WASHINGTON — Medicare as managed by the Centers for Medicare and Medicaid Services is on a "fiscally unsustainable" path, making it a "high-risk" program, a top official with the General Accountability Office told members of a House subcommittee last month.

"We have designated Medicare as a high-risk program because its complexity and susceptibility to improper payments, combined with its size, have led to serious management challenges," Kathleen King, director of health care for the GAO, told members of the Committee on Energy and Commerce Subcommittee on Oversight and Investigations March 2.

While CMS has made some inroads in cutting improper payments, those actions have not been significant enough to stabilize the program, according to King. "CMS needs a plan with clear measures and benchmarks for reducing Medicare's risk for improper payments, inefficient payment methods and issues in program management and patient care and safety," she told the subcommittee members.

King said that Medicare covered 47 million beneficiaries in 2010 and had estimated outlays of $509 billion. CMS has estimated $48 billion in improper payments, which did not include those in its Part D prescription drug benefit. Those have not yet been estimated, King said.

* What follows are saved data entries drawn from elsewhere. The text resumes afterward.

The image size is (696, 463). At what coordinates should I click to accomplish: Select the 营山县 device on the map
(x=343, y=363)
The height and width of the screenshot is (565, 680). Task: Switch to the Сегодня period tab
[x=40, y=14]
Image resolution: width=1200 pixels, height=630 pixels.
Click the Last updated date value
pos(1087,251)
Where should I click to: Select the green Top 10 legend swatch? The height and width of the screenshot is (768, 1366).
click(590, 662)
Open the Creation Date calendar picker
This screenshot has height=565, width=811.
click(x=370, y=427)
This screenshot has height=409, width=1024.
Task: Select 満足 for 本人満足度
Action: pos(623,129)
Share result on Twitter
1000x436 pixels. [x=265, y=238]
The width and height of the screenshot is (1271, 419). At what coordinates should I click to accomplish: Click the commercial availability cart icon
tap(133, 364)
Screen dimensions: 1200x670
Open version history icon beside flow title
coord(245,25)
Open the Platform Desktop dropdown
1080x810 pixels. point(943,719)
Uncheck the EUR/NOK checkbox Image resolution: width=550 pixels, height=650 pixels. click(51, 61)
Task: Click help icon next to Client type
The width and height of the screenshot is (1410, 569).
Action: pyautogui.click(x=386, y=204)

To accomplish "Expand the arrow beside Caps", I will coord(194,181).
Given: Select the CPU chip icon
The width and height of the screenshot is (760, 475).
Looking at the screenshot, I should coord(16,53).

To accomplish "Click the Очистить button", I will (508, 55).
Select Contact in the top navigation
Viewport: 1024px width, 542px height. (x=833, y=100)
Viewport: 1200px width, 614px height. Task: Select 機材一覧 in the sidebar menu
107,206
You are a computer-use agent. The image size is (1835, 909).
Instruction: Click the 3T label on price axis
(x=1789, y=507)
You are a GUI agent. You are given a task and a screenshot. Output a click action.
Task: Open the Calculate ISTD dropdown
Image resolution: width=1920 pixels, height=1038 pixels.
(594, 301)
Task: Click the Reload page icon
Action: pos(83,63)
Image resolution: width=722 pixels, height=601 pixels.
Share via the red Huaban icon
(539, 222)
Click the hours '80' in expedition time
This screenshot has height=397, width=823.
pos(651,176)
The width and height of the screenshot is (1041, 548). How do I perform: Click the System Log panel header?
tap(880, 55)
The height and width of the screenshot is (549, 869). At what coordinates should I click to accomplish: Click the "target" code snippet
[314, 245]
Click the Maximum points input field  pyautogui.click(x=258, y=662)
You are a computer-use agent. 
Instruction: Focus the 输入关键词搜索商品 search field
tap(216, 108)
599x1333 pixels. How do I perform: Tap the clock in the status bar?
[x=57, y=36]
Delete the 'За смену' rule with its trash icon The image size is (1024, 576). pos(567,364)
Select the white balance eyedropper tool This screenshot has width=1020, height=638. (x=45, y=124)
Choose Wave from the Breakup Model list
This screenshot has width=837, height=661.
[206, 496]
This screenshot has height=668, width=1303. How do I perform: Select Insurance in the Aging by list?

"This fiscal pressure heightens the need for CMS to reform and refine Medicare's payment methods to achieve efficiency and savings, and to improve its management, program integrity and oversight of patient care and safety," King said.


One of the GAO's suggestions toward that target: cut oxygen reimbursement further, which warranted a separate report released in February.

"Our examination of payment rates for home oxygen also found that although these rates have been reduced or limited several times, further savings are possible," the health care director said. She repeated the GAO's findings that if Medicare adopted payment rates of the lowest-paying private insurer studied in the report, it could have saved about $670 million of the estimated $2.15 billion it spent on home oxygen in 2009.

Also, she told the subcommittee, Medicare could save money by not automatically paying for oxygen refills. 

"We … recommended that CMS remove payment for portable oxygen refills from payment for stationary equipment, and thus only pay for refills for the equipment types that require them."

King noted that CMS had implemented its DMEPOS competitive bidding program and its transfer of fee-for-service claims workload to Medicare Administrative Contractors after some delays — namely, halting the initial Round 1 in 2008 — but said the GAO still had concerns.


"The GAO found pervasive internal control deficiencies in CMS' management of contracts that increased the risk of proper payments," King said. "While the agency has taken actions to address some GAO recommendations for improving internal controls, it has not completely addressed recommendations related to clarifying the roles and responsibilities for implementing certain contractor oversight responsibilities, clearing a backlog of contracts that are overdue for closeout and finishing its investigation of over $70 million in payments GAO questioned in 2007."

King lauded CMS for already taking some actions, such as implementing the Recovery Audit Contractor program to analyze paid claims and identify overpayments for recoupment. But the agency also needs to have corrective action processes in place, she said.

"CMS did not develop an adequate process to address the vulnerabilities to improper payments identified by the RACs and we recommended that it do so," she said, "Without a corrective action process that uses information on vulnerabilities identified by the agency, its contractors and others, CMS will not be able to effectively address its challenges related to improper payments."